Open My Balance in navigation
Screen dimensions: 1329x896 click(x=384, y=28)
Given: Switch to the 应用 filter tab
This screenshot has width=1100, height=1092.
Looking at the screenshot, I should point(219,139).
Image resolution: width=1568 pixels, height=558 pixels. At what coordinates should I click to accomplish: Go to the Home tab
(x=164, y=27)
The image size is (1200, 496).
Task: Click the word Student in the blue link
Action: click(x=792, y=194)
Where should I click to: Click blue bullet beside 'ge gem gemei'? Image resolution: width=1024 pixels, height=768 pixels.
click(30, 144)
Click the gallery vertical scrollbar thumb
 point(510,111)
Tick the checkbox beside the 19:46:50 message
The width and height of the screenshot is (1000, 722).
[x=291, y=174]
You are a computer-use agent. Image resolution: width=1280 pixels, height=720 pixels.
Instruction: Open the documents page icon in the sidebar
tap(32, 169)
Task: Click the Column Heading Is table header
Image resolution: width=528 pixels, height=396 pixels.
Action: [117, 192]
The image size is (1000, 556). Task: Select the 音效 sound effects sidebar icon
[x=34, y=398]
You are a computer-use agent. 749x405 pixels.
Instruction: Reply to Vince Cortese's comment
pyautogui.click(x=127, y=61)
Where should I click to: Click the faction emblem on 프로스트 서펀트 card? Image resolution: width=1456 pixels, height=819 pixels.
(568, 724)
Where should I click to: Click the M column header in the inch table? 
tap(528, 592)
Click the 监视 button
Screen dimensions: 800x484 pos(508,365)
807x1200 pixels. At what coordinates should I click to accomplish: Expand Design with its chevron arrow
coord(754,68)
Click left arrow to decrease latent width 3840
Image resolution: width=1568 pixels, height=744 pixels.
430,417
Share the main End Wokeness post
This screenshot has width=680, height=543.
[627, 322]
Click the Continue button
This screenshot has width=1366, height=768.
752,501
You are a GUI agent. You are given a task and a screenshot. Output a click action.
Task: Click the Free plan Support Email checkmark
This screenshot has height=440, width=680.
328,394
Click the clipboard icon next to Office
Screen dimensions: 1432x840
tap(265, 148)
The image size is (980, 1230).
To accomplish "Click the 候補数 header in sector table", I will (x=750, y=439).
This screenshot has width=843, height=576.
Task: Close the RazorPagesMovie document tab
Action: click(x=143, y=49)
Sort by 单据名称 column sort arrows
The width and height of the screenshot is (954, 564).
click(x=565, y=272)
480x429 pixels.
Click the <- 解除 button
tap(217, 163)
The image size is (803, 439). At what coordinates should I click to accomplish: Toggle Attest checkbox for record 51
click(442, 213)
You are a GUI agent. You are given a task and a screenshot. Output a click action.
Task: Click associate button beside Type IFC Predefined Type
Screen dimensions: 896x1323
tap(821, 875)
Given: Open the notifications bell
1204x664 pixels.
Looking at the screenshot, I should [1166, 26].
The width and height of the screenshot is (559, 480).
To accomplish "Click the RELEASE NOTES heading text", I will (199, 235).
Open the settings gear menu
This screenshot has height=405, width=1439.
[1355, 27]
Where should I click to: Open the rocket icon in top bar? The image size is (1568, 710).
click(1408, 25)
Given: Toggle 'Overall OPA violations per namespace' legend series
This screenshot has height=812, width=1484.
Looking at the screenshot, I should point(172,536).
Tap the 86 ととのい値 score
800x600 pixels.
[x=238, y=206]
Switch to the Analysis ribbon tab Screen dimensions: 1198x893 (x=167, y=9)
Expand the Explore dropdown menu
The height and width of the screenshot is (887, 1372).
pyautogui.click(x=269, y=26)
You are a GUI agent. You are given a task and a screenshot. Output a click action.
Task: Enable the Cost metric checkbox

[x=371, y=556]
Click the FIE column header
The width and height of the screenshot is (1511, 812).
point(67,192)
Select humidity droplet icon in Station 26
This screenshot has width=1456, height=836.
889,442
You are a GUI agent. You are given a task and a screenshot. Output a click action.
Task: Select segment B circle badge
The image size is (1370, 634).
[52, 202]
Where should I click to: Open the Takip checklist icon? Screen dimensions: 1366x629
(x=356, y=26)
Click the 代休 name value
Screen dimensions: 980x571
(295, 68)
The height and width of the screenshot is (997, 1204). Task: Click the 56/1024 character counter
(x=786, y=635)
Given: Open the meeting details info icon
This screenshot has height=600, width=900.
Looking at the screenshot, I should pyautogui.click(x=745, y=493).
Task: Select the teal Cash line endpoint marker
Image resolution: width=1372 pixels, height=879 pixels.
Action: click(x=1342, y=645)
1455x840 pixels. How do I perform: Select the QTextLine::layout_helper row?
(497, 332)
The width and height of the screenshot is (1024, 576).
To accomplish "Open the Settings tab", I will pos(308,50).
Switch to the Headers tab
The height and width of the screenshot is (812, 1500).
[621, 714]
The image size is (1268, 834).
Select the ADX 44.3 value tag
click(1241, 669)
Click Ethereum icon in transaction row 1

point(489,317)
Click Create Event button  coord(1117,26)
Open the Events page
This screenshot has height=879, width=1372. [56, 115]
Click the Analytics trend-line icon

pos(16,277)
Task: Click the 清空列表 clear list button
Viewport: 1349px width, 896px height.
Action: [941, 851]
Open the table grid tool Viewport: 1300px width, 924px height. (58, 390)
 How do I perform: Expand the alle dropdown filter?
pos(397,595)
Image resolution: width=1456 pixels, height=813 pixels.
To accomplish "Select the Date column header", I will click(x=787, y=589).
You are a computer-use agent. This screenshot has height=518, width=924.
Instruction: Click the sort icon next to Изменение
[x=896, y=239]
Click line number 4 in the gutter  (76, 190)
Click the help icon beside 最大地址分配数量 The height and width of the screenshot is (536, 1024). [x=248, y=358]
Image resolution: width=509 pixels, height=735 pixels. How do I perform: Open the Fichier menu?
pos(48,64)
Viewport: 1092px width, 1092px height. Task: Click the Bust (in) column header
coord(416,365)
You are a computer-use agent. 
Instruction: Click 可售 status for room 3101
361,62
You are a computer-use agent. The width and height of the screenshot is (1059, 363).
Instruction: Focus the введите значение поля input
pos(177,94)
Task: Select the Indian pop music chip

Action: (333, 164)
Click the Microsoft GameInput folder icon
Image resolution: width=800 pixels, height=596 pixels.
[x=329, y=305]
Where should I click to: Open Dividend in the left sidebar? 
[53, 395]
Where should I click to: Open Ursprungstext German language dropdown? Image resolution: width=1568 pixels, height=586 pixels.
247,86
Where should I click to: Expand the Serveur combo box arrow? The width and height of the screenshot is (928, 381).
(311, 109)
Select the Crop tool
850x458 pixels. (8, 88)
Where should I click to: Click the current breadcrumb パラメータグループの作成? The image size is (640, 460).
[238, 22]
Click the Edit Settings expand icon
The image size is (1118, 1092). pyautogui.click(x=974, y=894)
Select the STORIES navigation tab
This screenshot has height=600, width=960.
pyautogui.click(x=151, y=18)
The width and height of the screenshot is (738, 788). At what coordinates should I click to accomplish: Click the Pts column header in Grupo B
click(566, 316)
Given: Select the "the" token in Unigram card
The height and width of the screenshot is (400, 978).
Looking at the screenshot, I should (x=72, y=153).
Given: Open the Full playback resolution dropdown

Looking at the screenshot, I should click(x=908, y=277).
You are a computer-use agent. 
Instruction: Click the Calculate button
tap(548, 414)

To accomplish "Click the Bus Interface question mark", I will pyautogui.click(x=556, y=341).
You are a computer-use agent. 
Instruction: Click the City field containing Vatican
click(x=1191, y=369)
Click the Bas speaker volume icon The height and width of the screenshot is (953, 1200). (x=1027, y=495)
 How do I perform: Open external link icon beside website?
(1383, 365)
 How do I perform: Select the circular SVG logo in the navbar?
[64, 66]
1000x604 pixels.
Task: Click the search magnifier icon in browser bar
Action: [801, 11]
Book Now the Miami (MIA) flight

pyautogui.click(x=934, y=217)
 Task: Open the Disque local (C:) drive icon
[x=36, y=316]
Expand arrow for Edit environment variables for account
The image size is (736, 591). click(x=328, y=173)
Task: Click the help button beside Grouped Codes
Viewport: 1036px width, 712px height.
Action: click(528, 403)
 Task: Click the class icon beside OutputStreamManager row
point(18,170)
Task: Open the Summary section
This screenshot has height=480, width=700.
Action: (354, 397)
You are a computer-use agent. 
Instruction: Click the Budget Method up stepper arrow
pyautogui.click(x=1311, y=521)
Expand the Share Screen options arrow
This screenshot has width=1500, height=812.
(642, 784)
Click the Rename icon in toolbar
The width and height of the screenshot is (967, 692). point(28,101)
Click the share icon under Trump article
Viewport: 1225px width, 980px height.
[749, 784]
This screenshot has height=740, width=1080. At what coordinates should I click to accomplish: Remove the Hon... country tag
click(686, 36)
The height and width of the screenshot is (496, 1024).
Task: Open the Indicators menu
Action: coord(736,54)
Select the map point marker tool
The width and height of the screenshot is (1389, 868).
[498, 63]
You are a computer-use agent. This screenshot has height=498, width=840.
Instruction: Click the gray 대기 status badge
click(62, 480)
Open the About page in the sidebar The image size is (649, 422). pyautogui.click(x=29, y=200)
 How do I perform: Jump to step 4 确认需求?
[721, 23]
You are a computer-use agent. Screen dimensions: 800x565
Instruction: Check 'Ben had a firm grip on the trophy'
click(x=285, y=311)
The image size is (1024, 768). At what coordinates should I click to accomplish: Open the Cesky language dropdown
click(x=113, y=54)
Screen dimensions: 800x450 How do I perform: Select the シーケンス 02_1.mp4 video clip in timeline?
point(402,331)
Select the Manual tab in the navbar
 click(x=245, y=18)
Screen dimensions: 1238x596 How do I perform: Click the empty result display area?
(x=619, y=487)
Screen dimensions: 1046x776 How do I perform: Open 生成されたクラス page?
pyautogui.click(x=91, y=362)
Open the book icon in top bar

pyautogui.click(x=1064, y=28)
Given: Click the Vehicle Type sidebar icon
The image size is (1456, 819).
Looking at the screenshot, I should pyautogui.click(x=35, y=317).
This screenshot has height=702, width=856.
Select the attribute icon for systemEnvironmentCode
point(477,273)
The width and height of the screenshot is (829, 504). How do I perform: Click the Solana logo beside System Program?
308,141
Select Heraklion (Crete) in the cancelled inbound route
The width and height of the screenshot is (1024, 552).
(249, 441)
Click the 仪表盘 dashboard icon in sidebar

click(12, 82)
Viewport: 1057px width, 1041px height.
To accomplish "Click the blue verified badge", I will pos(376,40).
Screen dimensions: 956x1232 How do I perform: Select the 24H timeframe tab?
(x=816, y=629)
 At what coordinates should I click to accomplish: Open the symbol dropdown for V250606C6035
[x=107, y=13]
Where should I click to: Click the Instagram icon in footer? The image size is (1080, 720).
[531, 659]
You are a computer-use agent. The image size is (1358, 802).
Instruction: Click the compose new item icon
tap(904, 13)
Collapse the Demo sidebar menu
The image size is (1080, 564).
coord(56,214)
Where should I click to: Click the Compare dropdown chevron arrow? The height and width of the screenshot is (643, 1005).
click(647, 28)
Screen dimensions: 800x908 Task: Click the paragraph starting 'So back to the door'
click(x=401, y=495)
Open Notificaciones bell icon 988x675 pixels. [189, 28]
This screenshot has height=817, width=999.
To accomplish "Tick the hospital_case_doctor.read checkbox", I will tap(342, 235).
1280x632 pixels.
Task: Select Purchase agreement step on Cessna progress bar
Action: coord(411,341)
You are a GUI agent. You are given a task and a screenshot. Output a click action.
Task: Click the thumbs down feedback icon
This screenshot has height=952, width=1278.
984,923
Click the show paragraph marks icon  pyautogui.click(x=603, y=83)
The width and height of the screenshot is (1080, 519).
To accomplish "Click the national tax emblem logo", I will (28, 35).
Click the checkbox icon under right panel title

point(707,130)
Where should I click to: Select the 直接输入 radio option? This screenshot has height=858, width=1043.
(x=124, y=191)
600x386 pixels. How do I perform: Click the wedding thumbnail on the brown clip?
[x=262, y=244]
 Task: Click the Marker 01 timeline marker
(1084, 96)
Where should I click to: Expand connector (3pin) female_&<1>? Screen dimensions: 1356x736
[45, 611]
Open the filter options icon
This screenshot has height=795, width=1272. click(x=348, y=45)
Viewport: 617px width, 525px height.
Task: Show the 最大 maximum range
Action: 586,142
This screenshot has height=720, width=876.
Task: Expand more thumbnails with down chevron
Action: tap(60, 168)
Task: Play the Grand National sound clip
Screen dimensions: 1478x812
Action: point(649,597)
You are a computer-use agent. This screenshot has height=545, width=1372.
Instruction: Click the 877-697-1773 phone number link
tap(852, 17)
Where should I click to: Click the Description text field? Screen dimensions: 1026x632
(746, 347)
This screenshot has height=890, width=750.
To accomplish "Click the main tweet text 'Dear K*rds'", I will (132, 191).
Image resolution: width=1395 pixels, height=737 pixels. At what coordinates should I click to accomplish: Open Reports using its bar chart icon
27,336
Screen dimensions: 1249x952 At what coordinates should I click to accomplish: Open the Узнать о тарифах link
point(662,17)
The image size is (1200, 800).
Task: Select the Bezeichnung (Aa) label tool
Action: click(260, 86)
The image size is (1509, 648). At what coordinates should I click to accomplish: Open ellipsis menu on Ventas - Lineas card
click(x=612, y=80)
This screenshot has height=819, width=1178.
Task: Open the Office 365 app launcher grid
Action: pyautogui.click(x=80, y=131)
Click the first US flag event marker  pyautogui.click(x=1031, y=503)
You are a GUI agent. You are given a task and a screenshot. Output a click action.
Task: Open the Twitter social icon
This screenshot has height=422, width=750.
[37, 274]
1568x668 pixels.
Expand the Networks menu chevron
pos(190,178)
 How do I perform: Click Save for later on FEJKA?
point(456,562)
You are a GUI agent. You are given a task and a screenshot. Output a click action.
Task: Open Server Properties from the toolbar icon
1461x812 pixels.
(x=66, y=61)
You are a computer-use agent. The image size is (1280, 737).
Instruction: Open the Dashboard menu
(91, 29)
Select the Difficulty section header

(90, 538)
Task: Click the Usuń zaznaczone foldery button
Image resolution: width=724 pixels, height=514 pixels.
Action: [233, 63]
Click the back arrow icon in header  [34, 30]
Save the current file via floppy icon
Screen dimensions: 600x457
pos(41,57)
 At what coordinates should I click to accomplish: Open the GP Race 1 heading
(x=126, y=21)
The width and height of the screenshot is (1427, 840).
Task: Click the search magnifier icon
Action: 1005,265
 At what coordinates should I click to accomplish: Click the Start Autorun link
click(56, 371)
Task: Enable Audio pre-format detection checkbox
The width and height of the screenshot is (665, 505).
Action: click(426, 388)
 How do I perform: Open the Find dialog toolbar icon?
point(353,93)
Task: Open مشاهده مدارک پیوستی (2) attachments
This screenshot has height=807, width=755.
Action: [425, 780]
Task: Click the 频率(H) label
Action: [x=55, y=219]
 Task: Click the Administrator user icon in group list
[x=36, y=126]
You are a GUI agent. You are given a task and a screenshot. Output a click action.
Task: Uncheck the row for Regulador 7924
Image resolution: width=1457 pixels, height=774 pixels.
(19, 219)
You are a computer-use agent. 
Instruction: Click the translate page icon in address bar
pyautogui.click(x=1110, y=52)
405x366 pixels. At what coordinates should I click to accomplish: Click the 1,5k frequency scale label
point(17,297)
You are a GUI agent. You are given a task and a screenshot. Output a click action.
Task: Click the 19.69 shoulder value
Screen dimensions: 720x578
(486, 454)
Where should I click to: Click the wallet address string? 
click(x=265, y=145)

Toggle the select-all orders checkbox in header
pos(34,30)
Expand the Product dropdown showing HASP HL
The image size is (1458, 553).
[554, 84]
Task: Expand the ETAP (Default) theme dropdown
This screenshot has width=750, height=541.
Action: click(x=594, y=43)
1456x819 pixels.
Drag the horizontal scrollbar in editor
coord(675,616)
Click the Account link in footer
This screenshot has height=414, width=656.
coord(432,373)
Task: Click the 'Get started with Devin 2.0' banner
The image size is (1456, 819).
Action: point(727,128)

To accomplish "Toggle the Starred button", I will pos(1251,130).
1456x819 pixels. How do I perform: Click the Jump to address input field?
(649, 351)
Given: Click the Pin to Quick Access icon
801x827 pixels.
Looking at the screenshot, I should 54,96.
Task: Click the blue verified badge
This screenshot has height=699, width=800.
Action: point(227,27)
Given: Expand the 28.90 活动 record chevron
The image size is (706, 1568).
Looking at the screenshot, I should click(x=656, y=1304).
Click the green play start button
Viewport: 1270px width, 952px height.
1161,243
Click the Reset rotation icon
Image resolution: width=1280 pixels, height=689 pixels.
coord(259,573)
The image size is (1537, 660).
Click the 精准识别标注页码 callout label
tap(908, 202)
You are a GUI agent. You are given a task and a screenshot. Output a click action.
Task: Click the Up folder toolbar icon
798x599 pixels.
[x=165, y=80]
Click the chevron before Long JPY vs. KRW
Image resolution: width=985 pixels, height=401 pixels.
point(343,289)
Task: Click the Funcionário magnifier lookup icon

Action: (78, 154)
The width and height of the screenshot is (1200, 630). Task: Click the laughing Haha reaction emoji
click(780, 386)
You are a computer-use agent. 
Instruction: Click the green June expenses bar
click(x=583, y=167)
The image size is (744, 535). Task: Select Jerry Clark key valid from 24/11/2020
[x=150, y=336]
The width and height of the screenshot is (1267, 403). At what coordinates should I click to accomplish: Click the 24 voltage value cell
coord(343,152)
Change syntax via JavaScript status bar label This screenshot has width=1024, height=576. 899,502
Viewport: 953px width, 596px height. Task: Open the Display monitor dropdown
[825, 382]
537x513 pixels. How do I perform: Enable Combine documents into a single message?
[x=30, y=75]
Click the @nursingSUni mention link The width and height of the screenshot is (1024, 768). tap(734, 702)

Do this:
List each line in the records above that contains the string "filter", matching case exactly.

Response to this exercise:
Given: Switch to the 应用 filter tab
 How do I perform: Expand the alle dropdown filter?
Open the filter options icon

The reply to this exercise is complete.